# ACSI ID Card Etc, Payment Problems



## listerdiesel (Aug 3, 2012)

Just a bit of an update and a Thank You.

We tried to order an ACSI ID Card and the 2014 ACSI Card and Directory, but had repeated problems with our cards on the ACSI website. Not just one card, we tried three and the site said that the payment hadn't been made and to check our details.

You can only check your details so many times, and after phoning our bank to ask about possible problems, they said all the cards were fine, it was at the other end that was the problem.

On Monday I phoned ACSI directly, and Tuesday I called again having set up the details on the ACSI website and then sending them a screen-dump of the page.

A very nice and helpful lady called Beau took my card details verbally, and later that day confirmed that it had all gone through with no problem.

We tried multiple times with all three cards, we didn't just give up at the first fall, but the system just wouldn't work with our cards online, but did so when they entered the data at their end.

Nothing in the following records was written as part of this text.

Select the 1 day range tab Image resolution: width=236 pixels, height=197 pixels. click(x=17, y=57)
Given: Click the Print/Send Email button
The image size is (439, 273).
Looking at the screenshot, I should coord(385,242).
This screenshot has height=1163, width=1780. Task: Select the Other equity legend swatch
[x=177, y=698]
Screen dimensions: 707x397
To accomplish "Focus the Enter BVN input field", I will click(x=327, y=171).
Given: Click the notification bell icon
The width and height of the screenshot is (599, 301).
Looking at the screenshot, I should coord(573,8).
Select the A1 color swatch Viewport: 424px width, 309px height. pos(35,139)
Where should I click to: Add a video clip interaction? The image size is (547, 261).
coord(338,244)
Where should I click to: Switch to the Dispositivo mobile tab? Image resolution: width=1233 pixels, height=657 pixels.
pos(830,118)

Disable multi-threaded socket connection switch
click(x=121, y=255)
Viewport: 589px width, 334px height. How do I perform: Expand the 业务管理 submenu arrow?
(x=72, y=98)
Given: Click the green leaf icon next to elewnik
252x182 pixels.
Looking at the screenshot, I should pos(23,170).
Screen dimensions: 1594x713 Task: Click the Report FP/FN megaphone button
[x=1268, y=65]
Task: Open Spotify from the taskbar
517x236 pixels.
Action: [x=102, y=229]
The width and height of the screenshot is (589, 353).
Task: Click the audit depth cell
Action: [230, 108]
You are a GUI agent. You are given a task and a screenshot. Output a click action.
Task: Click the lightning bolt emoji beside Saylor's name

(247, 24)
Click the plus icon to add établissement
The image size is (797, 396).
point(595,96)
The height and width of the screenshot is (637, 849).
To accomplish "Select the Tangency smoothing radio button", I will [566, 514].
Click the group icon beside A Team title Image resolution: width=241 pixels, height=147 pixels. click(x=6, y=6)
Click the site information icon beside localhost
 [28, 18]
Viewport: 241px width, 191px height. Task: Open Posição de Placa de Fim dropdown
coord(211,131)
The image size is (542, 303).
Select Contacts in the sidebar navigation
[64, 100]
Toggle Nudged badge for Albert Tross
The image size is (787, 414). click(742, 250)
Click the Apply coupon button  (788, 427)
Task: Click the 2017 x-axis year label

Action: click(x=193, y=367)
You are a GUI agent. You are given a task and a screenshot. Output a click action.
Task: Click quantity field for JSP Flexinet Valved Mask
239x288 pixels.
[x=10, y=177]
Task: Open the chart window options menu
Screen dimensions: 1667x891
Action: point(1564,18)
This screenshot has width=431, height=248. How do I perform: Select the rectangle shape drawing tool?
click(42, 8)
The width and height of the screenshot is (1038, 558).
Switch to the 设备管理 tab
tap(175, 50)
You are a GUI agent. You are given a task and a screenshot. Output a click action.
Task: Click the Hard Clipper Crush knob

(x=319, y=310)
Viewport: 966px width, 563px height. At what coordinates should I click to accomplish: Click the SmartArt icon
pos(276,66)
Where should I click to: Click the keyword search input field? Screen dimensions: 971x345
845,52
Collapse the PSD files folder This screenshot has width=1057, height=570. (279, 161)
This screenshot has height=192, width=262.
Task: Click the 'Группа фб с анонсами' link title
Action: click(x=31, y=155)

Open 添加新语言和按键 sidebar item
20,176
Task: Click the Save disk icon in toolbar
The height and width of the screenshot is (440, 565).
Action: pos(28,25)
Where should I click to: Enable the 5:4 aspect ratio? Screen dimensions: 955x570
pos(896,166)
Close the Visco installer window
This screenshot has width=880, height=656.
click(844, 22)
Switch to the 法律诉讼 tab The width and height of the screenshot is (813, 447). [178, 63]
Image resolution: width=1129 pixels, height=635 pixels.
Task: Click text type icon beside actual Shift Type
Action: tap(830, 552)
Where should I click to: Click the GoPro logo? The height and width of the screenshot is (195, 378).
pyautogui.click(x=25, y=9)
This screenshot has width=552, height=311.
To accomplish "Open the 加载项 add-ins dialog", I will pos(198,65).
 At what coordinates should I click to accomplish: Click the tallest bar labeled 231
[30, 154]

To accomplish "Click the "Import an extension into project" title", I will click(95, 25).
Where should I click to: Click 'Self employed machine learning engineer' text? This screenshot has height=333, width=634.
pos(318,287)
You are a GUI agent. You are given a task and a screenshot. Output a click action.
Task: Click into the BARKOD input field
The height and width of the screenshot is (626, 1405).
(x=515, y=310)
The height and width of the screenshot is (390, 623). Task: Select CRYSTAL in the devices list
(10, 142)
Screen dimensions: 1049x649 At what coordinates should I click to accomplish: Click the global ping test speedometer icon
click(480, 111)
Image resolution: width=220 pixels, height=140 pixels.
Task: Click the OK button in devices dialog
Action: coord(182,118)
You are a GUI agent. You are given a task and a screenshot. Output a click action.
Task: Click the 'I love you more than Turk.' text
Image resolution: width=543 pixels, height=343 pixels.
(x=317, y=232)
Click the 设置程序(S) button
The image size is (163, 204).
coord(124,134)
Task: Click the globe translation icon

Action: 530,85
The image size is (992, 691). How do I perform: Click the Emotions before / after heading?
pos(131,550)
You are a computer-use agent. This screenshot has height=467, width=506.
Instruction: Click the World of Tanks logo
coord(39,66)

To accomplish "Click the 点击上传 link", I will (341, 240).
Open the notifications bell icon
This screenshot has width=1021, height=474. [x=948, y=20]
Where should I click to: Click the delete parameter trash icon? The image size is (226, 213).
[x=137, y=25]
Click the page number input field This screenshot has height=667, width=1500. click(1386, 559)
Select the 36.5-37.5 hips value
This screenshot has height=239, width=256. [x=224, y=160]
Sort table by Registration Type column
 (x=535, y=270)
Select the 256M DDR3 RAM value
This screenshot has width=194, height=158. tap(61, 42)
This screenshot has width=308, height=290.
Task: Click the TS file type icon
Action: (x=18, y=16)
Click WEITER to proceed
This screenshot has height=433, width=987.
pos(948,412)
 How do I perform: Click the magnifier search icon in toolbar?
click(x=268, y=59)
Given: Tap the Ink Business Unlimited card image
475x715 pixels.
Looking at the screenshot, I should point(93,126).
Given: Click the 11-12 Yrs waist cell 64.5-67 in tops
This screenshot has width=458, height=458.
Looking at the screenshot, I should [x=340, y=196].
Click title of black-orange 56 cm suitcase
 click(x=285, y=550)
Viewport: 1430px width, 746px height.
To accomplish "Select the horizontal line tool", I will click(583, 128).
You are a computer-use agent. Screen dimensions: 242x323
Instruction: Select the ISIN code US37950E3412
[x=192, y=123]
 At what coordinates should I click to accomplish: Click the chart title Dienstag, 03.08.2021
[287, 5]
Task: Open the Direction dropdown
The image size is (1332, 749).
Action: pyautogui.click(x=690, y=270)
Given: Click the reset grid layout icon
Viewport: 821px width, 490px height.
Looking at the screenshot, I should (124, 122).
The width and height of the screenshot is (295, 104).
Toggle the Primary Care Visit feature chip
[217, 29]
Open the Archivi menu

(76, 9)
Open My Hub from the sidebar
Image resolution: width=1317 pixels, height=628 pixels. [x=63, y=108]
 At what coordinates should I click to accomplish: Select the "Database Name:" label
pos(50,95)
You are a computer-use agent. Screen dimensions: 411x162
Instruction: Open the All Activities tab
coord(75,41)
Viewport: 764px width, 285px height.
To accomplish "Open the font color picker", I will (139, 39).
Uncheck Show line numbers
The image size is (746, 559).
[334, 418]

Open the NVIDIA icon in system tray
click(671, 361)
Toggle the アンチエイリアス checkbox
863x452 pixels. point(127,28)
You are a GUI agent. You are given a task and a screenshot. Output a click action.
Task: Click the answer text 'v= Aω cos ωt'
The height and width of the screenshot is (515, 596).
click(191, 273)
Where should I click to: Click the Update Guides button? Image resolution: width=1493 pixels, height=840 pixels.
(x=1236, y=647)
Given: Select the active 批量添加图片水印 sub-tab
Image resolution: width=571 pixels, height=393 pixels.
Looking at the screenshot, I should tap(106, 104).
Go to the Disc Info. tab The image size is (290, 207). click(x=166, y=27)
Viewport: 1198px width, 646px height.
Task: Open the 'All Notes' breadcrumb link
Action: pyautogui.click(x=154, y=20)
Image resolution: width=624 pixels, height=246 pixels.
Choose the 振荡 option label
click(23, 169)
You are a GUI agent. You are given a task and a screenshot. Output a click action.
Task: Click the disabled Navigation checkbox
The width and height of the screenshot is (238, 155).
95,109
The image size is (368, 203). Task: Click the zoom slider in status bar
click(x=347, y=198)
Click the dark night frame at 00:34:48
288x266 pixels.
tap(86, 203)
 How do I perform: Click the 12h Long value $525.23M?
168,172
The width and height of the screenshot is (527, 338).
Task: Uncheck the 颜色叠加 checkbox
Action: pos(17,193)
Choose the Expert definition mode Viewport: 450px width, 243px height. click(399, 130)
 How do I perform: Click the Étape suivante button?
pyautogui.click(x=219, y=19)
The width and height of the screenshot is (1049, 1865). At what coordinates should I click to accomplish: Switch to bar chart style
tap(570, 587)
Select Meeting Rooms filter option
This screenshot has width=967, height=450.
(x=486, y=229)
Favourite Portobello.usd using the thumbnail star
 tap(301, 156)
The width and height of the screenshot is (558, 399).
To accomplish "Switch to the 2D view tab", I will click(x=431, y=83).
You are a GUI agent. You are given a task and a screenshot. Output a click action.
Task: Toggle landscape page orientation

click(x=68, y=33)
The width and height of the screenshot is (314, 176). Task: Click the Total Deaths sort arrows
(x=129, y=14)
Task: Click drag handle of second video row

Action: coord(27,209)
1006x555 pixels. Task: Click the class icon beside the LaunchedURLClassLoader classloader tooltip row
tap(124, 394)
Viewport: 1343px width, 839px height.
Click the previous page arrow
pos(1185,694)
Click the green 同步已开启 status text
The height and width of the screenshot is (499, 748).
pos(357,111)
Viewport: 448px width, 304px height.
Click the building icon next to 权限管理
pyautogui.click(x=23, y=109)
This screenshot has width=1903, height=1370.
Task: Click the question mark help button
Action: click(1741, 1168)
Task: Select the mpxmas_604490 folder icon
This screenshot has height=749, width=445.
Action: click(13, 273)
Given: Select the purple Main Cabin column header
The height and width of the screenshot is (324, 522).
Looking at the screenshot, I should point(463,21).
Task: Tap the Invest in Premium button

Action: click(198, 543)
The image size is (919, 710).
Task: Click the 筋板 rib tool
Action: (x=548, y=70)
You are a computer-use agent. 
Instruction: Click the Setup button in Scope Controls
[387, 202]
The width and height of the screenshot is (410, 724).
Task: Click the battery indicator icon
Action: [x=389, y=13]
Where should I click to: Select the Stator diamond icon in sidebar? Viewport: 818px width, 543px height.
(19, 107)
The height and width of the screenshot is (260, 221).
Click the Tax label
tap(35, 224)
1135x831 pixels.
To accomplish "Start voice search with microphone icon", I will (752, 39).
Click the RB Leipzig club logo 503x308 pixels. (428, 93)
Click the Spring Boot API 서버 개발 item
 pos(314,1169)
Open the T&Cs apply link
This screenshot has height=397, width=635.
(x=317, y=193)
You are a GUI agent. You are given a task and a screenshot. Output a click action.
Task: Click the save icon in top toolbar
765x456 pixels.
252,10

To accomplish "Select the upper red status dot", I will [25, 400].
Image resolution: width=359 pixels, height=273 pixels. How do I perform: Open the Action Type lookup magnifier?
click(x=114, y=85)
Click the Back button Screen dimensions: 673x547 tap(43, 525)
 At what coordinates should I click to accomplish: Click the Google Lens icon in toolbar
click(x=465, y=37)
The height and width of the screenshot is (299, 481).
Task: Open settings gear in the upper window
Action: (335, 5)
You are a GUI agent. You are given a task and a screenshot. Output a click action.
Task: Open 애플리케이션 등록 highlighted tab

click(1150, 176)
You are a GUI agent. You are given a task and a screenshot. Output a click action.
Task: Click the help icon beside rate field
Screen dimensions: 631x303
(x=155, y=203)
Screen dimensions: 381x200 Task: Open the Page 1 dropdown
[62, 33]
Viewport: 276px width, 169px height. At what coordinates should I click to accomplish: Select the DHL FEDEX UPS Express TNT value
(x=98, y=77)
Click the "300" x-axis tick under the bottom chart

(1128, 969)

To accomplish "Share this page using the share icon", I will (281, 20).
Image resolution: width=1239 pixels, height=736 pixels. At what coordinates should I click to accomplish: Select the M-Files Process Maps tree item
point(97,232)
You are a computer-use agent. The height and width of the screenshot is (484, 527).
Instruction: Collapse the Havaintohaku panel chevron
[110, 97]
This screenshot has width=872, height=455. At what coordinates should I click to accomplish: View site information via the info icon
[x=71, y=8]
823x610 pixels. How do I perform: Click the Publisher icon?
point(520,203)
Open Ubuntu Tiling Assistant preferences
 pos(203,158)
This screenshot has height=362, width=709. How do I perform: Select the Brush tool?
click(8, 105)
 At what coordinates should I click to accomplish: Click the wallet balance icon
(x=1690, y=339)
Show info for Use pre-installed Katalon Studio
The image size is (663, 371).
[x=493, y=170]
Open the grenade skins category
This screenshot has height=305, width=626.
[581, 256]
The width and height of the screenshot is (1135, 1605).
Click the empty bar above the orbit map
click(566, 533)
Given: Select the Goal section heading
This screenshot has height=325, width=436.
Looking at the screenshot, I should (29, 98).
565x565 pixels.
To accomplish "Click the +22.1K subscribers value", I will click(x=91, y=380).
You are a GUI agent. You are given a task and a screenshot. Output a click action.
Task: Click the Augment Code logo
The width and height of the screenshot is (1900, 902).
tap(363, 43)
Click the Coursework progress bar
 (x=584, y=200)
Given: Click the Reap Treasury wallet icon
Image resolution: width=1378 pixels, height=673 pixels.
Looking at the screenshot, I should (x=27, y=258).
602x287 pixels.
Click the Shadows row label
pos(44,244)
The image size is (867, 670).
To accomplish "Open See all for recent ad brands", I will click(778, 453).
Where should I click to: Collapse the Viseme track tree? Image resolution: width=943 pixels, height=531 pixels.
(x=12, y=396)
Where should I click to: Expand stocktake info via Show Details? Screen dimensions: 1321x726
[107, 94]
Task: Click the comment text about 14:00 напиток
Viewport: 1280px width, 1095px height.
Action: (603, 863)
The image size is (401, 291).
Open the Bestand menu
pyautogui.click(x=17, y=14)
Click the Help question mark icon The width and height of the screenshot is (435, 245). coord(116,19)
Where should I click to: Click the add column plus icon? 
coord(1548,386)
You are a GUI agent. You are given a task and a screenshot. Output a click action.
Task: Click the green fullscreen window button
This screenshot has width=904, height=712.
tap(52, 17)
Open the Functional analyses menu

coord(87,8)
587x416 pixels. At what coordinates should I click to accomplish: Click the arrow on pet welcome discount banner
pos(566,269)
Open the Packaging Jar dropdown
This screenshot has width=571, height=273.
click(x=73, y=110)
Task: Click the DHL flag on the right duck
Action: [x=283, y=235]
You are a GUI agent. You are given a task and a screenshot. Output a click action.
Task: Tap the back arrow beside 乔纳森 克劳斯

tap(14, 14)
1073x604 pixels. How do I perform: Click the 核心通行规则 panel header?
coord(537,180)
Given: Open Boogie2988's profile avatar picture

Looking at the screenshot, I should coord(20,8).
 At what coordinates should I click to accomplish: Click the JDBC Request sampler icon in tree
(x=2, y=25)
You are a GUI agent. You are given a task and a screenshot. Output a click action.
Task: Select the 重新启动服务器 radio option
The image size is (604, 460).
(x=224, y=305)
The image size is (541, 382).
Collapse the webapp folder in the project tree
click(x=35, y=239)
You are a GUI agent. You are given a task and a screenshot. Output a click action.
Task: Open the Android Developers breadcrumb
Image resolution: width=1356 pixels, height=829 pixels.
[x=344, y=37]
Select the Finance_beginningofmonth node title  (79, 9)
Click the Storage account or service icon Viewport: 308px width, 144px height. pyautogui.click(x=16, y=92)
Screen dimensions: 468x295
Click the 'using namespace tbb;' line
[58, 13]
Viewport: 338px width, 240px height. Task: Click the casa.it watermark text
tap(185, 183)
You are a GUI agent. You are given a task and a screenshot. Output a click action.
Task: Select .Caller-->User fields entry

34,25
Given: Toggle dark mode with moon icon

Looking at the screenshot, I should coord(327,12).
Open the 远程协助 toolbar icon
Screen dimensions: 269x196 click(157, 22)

So thanks to Linda, Carole and Beau for their kindness and help, we got there ion the end!

Peter


----------



## Al42 (Aug 4, 2011)

Why not buy from Vicarious books, pre order for £15.50 inc postage.


----------



## listerdiesel (Aug 3, 2012)

They don't do the ID card, otherwise we probably would have, and it's also cheaper from ACSI with membership.

Peter


----------



## Al42 (Aug 4, 2011)

I did look at the ACSI site before ordering from Vicarious but in one part of the site it states available from the end of December which is no good to me as I am not in the UK then.

I have had another look and under delivery times it states that if ordered before the 7th Nov delivery will be before Christmas.

At present I have a CCI from the C&CC but will have another think next year & maybe take out a subscription, it has been the timing that has put me off in the past as I am only back in the UK for a week over Christmas.


----------



## tubbytuba (Mar 21, 2007)

My ACSI books have turned up today - from Vicarious.
Earlier than normal I believe, looking forward to holiday planning now


----------



## listerdiesel (Aug 3, 2012)

I got 'All The Aires France" by post today from Vicarious Books, the ID card is 21 days and the directory early January from ACSI.

Peter


----------



## tubbytuba (Mar 21, 2007)

I take it the ID card is different to the discount card that comes with the campsites books that I have received today? 

As we are mainly staying in Spain on our trip, have not bothered with the France Aires book, but have got the Spain/Portugal Aires book. 
Can manage France ok with reccomendations from MHF and ones we've used before.

Steve.

Edit. I've just read bit in book about ID card so ignore my first statement/question.


----------